» Your objective: Retype, exactly as they appear below, the lines between the line holding "Open the My Accounts tab" and the line holding "The height and width of the screenshot is (576, 1024).", both ends included.

Items from a data source:
- - -

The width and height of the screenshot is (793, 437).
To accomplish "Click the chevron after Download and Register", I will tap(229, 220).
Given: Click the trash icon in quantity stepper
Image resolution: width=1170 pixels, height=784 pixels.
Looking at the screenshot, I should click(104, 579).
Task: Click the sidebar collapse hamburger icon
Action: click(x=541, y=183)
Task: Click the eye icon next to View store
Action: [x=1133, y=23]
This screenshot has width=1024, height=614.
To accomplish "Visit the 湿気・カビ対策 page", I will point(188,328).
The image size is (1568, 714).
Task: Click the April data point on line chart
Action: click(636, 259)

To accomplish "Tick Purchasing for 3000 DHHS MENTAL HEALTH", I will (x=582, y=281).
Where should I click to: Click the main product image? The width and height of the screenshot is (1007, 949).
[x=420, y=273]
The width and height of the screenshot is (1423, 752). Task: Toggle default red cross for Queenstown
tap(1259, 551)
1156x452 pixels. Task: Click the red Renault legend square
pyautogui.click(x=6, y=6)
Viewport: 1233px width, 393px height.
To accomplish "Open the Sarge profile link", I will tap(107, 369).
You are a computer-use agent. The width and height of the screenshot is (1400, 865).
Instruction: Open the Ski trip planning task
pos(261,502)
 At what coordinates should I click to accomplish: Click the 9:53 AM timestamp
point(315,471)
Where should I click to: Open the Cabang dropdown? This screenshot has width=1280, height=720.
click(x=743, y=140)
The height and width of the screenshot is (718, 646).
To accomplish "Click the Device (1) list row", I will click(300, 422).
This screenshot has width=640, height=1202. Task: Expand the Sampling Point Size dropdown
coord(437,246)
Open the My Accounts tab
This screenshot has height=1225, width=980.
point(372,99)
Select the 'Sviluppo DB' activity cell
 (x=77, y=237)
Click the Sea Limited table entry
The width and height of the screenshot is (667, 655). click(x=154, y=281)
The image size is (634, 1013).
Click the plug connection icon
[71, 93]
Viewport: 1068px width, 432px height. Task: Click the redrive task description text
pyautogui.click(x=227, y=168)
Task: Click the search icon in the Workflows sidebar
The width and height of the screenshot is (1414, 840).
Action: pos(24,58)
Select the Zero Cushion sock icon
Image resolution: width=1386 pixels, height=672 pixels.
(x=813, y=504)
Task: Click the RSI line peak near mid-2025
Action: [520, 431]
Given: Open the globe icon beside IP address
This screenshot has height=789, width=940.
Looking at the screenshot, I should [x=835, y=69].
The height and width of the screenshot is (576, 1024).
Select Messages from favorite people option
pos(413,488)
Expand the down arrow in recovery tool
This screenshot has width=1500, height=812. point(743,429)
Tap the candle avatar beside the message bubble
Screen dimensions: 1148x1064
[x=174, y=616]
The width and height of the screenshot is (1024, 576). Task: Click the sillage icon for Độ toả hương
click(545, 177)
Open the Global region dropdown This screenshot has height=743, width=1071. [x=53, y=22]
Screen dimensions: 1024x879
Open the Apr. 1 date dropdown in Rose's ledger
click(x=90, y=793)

- - -

» Solution for this exercise:
Open the My Accounts tab
This screenshot has height=1225, width=980.
point(372,99)
Select the 'Sviluppo DB' activity cell
 (x=77, y=237)
Click the Sea Limited table entry
The width and height of the screenshot is (667, 655). click(x=154, y=281)
The image size is (634, 1013).
Click the plug connection icon
[71, 93]
Viewport: 1068px width, 432px height. Task: Click the redrive task description text
pyautogui.click(x=227, y=168)
Task: Click the search icon in the Workflows sidebar
The width and height of the screenshot is (1414, 840).
Action: pos(24,58)
Select the Zero Cushion sock icon
Image resolution: width=1386 pixels, height=672 pixels.
(x=813, y=504)
Task: Click the RSI line peak near mid-2025
Action: [520, 431]
Given: Open the globe icon beside IP address
This screenshot has height=789, width=940.
Looking at the screenshot, I should [x=835, y=69].
The height and width of the screenshot is (576, 1024).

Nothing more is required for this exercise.